As my hon. Friend has said, the final decision on implementing fluoridation schemes rests with the water undertaker. The Water (Fluoridation) Act 1985 was consolidated in the Water Industry Act (1991), section 87(1) of which states:Where a District Health Authority have applied in writing to a water undertaker for the water supplied within an area specified in the application to be fluoridated, that undertaker may, while the application remains in force, increase the fluoride content of the water supplied by the undertaker within that area.We realise that there are problems with legislation and that water companies, fearing a backlash from opponents, do not fluoridate water following requests from strategic health authorities, but we have been encouraged by the readiness with which the water industry has indicated its willingness to look again at both the legal and practical problems of fluoridation. What the water operators want, above anything else, is clarity of accountability.

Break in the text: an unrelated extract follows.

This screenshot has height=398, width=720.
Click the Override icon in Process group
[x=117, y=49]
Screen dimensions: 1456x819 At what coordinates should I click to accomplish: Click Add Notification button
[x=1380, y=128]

Local communities need accessible, authoritative information on the effects of fluoridation and the opportunity to discuss the issues with both proponents of fluoridation and those sceptical about its effects. To enable that to happen, the chief medical officer and chief dental officer are reviewing their guidance to support the consultation.
Water operators have emphasised that their primary duty is to provide a sufficient and wholesome supply of water. They consider that the question of whether a water supply should also contribute to wider public health objectives should be for the health service to decide. Should a fluoridation scheme be approved, the health service should meet the operational costs and indemnify the water operator against any unforeseen cost consequences. There is little there that we would disagree with and, naturally, we will seek the water industry's views in reviewing our policies.
I realise that the need to resolve these issues is frustrating for my hon. Friend, who wishes to see improvements in the oral health of his constituents. As I said at the outset, fluoridation has always been controversial. I hear what he says and the Under-Secretary of State for Health, my hon. Friend the Member for Salford (Ms Blears)—the Minister with responsibility for public health—will continue a dialogue on this subject. Legislation is clearly an option, but we will have to show that we have made a thorough assessment of the scientific basis for fluoridation and provide a framework for informed consultations on whether it should be implemented locally.
§ Question put and agreed to.
§ Adjourned accordingly at half-past Six o'clock.